Frances Anne Kemble
The Year’s Progress - Poem by Frances Anne Kemble
I look along the dusty dreary way,
So lately strew'd with blossoms fresh and gay,—
The sweet procession of the year is past,
And wither'd whirling leaves run rattling fast,
Like throngs of tatter'd beggars following
Where late went by the pageant of a king.
First came the forward darlings of the Spring,
Snowdrops, and violets, and daisies white,
And hanging cowslips, and each fragrant thing
Whose waking wakes the season of delight,—
The year's faint smiles before its burst of mirth,
The soft sweet breathing babies of the earth,
Close to her warm brown bosom nestling in,
That the wild winds take laughing by the chin;
Then flush'd the silver glory of the May,
And like a bride the Spring was led away.
Summer's lithe daughters followed flaunting gay,
Mingling their odours with the new-mown hay,
The rosy eglantine, smooth, silken-cheek'd,
And amber honeysuckle, crimson-streak'd;
Then the prim privet with her ivory bloom,
Like a pale maiden sister, filled their room
With blue-green leaves, and almond bitter breath,
Thrusting her dainty spices up underneath.
Brown thorny arches sprinkled with the rose,
Whiter than chalk that on the wild brier grows,
And the cream-colour'd crumbling elder flower,
Garlanded o'er with starry virgin's bow'r,
Piled the green hedgerows with their heaps of bloom,
And buried the deep lanes in fragrant gloom.

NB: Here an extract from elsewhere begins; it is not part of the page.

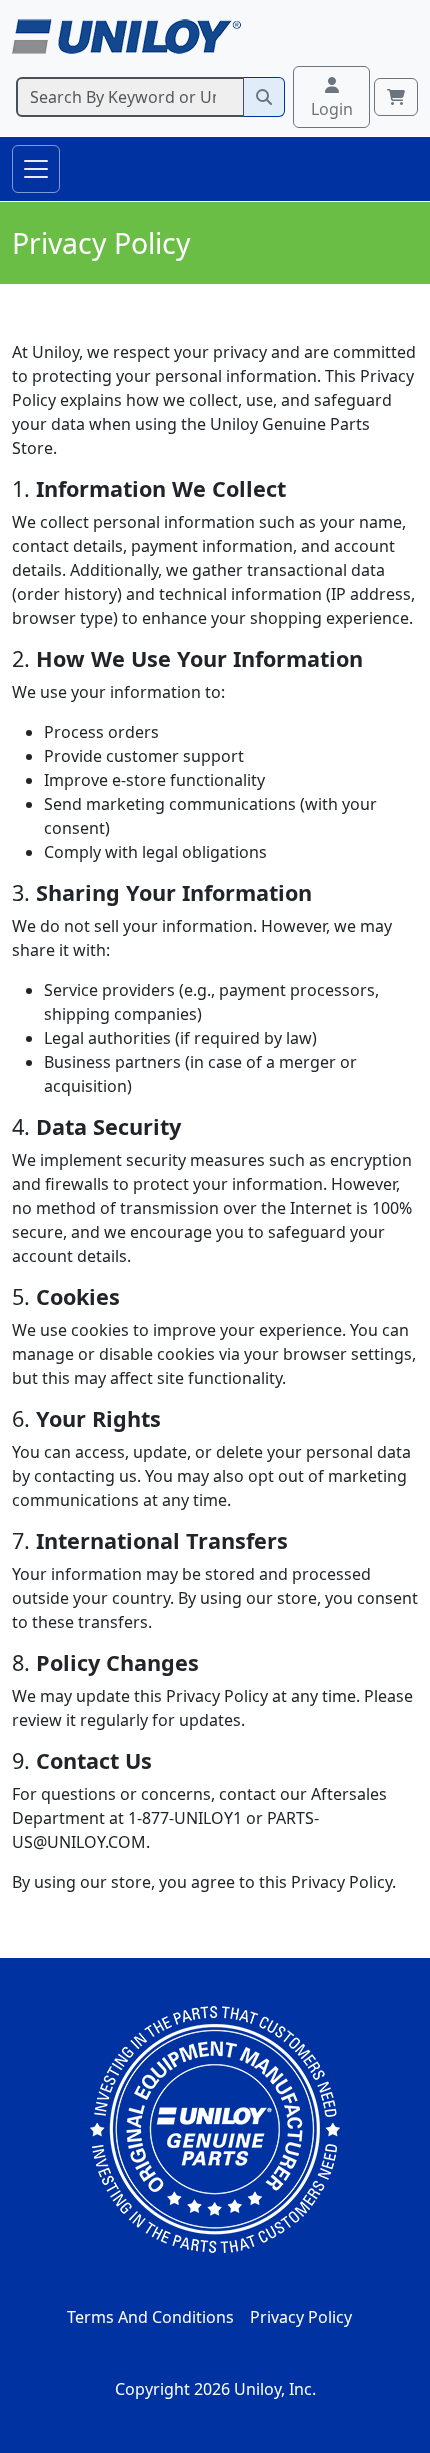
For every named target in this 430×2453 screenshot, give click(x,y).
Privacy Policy (301, 2317)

Autumn, with shining berries black and red,
And glossy curl'd clematis bound his head;
Over his russet cloak the wild hops pale
With golden corn and scarlet poppies trail,
And waving down his mane of tawny hair,
Hangs purple poison-flow'r, the Lady Fair.
Of all the lovely train he was the last,
And with him all the pageant bright hath past,
And in its path, scour'd by the whimpering wind,
Gray shapeless Winter shuffles close behind.